VRP8 Carrier-Class Management and Maintenance

Configuration Management

As shown in Figure 1, the VRP8 management plane adopts a hierarchical architecture, consisting of the following elements:

  • Configuration tools
  • Configuration information model
  • Configuration data
The VRP8 management plane provides the following functions:
  • Support for various existing configuration tools and more
  • Implementation of model-based configuration
  • Data verification and configuration rollback
  • Database-assistant configuration data recovery
Figure 1 VRP8 configuration management and maintenance model

A configuration interface layer provides various configuration tools.
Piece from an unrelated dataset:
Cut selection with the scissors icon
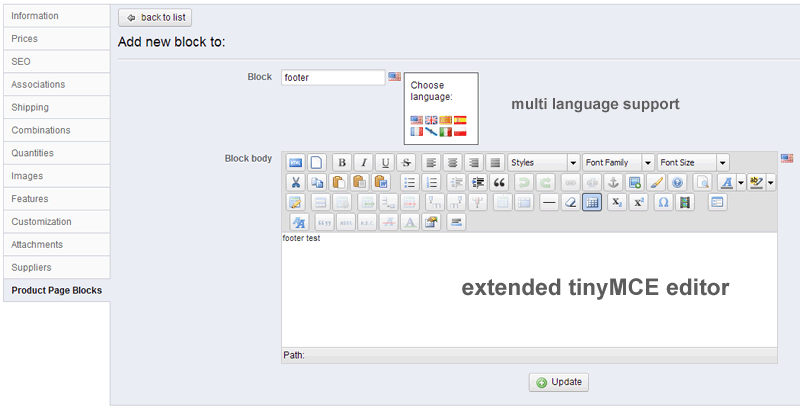Image resolution: width=800 pixels, height=411 pixels. pyautogui.click(x=296, y=182)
A configuration tool parses a configuration request and then sends the request to a Configuration (CFG) component. The CFG component uses a pre-defined configuration information model to perform verification, association, and generation of configuration data. After a user commits a configuration and the configuration is successfully executed, configuration data is saved in a central database. A process-specific APP database obtains the configuration information from the central database.

The VRP8 supports two-phase configuration validation and configuration rollback.

Fault Management

As shown in Figure 2, the VRP8 implements fault management based on service objects. The VRP8 creates a service object relationship model to analyze the correlation between alarms, filter out invalid alarms, and report root alarms, speeding up fault identification.

Figure 2 VRP8 fault management model

Performance Management

As shown in Figure 3, the VRP8 provides a flexible performance management mechanism. Information about an object to be monitored, including a description of the object and a monitoring threshold, can be manually defined on a configuration interface. The configuration data can then be delivered by the central database. The APP component collects statistics about the configured object and sends them to a performance management (PM) module through a PM agent. After receiving the statistics, the PM module generates information about a fault based on the pre-defined object and monitoring threshold and then sends the fault information to the network management system (NMS) through the fault management center. Performance information can be viewed by running a command or through the NMS.

Figure 3 VRP8 performance management model

Plug-and-Play

As shown in Figure 4, VRP8 plug-and-play allows a great number of devices to be deployed on a site at a time and to be managed and maintained in remote mode, reducing OPEX.

Figure 4 VRP8 plug-and-play

Devices supporting VRP8 plug-and-play are deployed as follows:

  1. Software commissioning engineers import IP addresses and names of devices to be deployed to a DHCP server.
  2. Hardware installation engineers install devices and power them on.
  3. Devices automatically apply for IP addresses and initial configurations and the DHCP server assigns IP addresses and delivers initial configurations.
  4. The devices report their presence to the NMS and the NMS detects the devices online. Then the commissioning engineers remotely commission the devices and configure services.